Я хотел вырвать Пилсудского из заколдованного круга неприятных мыслей и сказал:
— Пани Зуля[216] права, говоря, что вам надо годок отдохнуть.
Но Маршал не любил, когда ему говорили об отпуске и отдыхе.
— Глупости говорите, — отрезал он.
Тем временем поезд тронулся. Выстукивая свою монотонную мелодию, миновал Чарну Весь, Сокулку и подъезжал к Гродно. Я знал, что Маршал не простит себе, если проедет Неман, не полюбовавшись его красотой. Поэтому зашел снова в гостиную и доложил: «Скоро Неман». Пилсудский тотчас же встал, как будто бы давно ждал этой минуты, и подошел к окну.
Неман замерз, а лед был покрыт слоем снега.
Маршал стоял задумчивый и смотрел вниз на реку. Лицо его нахмурилось, насупилось. Огромные брови нависли над самыми глазами, чуть ли не закрыли их. Зная это его настроение, я вышел потихоньку из гостиной.

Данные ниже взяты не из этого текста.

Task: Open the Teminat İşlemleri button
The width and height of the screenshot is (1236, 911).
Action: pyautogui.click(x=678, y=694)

Приехали в Гродно. На вокзале, как всегда, его встречали военные. Я поздоровался с ними и пошел доложить Маршалу.
Обычно во время стоянки он беседовал с ними. Но на этот раз чувствовал себя не очень хорошо, не хотел никого видеть.
— Никого не принимаю, — отрезал он.
Официант из вокзального буфета принес обед: суп, мясо с овощами и компот. Он съел только компот и кусочек холодной курицы, после чего попросил чаю.

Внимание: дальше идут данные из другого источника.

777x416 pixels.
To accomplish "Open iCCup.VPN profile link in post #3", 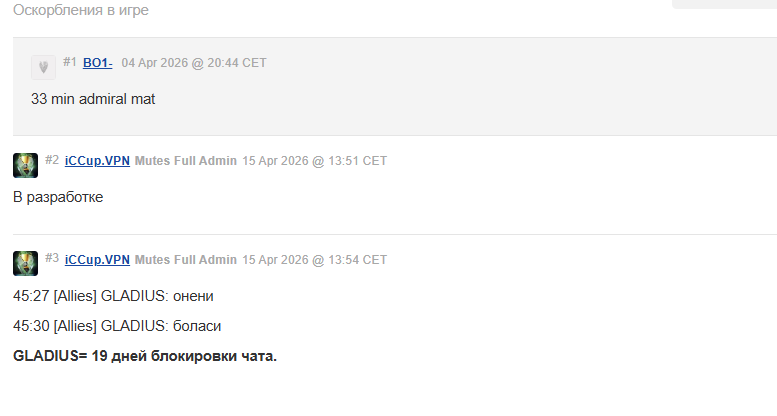I will [97, 259].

Чаю Маршал выпивал ежедневно минимум шесть стаканов, но бывало восемь и десять.
После обеда Пилсудский никогда не спал. Не прилег и теперь, а, выпив чаю, начал снова раскладывать пасьянс.
Снова едем. Проезжаем Друскеники, поезд идет вдоль литовской границы. Из окон вагона открывается вид на удивительную, мрачную и упрямую страну. Я был почти уверен, что Маршал любил ее и одновременно ненавидел.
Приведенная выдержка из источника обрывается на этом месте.